The next one, pirate island, has art on both sides.
-Lisa
YES!!!
I must say that the Pirate Isle is one of my favorites. EVER!. There are new types of details and experiments that worked well with this flip-mat. I'll be shedding some light on the working files of this one during my PaizoCon seminar. I'm looking forward to it!
I look forward to putting this one to use. It can be a prison, a monastery, a barracks, an insane asylum, a school, a hospital....
I agree that it's a shame the back couldn't have had another dungeon related in spirit to the prison theme: basement, catacombs, sewers, storage rooms, torture chamber, solitary confinement cells, escape tunnels....
I like having these large pre-drawn dungeons full of rooms and corridors to use off-the-cuff. They should make good game boards for games like HeroQuest and so on, too - a useful tool, very nice artwork, great work :)
Actually what finally sold me over the top on getting this map was the fact the other side was blank. The blank side has the same floor covering as the rest of the prison but does not have the limiting preset dungeon on the back. To me that means that I can have a few prisons around the gaming area that the PCs can enter but the lower level is custom fit to the warden and his style of keeping the less cooperative inmates in line.
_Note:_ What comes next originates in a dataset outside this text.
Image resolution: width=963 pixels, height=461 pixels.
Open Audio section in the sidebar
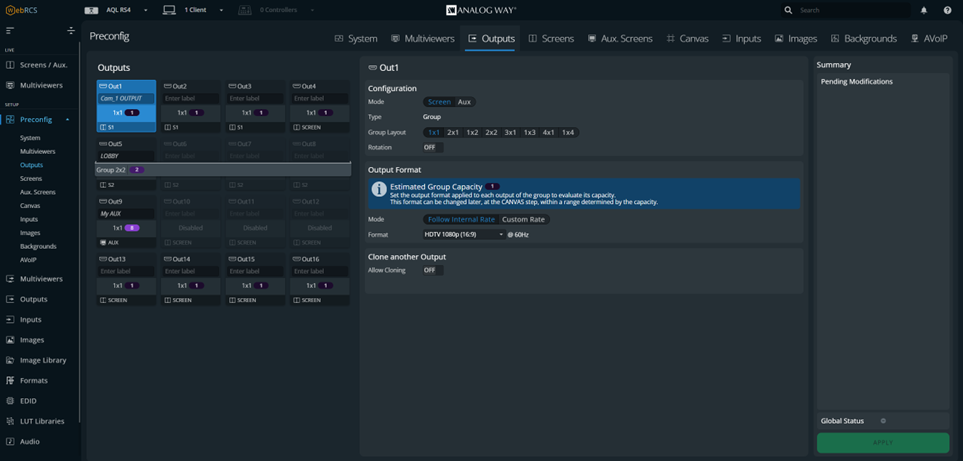(30, 441)

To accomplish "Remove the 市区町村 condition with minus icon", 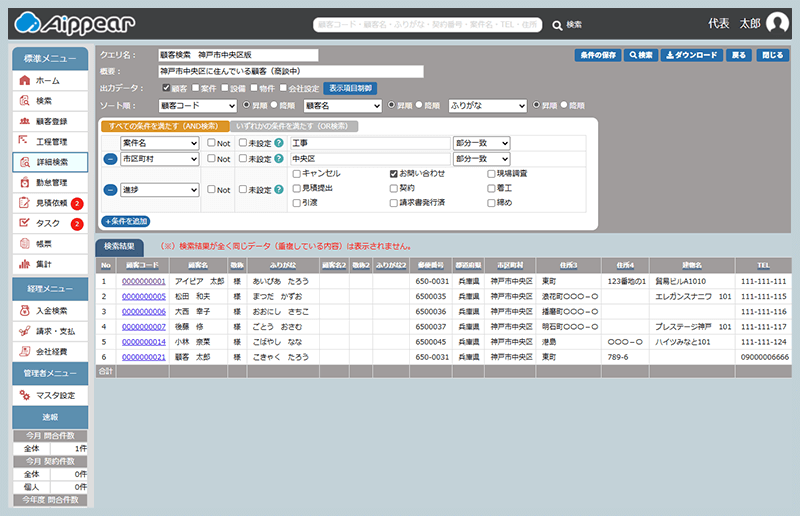I will [110, 159].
Being able to draw my own dungeon makes this map more flexible than just another premade dungeon.
Also as I got rid of my old Chessex mat because of discoloration that began to affect the newer drawings I can just use the many flip-mats that have blank sides as a map either separate or all side by side held with Scotch tape to make a larger dungeon.
Paizo Charter Superscriber, Pathfinder Battles Case Subscriber, Pathfinder Comics Deluxe Subscriber
Well, it's not like I'm going to cancel my subscription if the back sides of the maps are blank, but how many blank maps do you really need?
I like FAR better what they did with the back side of the Village Square one, where there actually is terrain, it's just got no buildings.
Now, for the Necropolis one that's coming out, I'm very glad there's content on both sides - in fact, because more of the maps have stuff on both sides, I doubled up my subscription so that I could use both sides at the same side when I've got maps like the Necropolis or Village Square.
That would be pretty pointless if the second side was blank, so I'm hoping the trend continues.
With this particular map, in practice I am finding the bigger problem is not that the flip side is blank, but that is a darkish gray. Some--but not all--of my dry erase pens don't show up well on it.
This is a general concern I am having with a number of the newer flip mats--they are getting too dark. Other examples include the "dark side" of the Cathedral mat and the new Forest mat (which you can barely see any black markings on, let alone any other colors). Flip mats need to be usable with dry erase markers, and if marking doesn't show up on them because the background is too dark, then much of their long-term utility is lost (not to mention, the gridlines are harder to see).
I will reiterate for future mats I'd like to see "detail light" sides but not blank ones (oddly, I'd be tempted to get Village Square for its "blank" side, but I don't particularly like the decorated one).
Paizo Charter Superscriber, Pathfinder Battles Case Subscriber, Pathfinder Comics Deluxe Subscriber
DeathQuaker wrote:
I will reiterate for future mats I'd like to see "detail light" sides but not blank ones (oddly, I'd be tempted to get Village Square for its "blank" side, but I don't particularly like the decorated one).
Yeah, I like the back of the Village Square one too; I've got two of them and I'm using them as the basis for a ruined city, along with some of the map packs.
With this particular map, in practice I am finding the bigger problem is not that the flip side is blank, but that is a darkish gray. Some--but not all--of my dry erase pens don't show up well on it.
Good point. We'll see what we can do about keeping them lighter.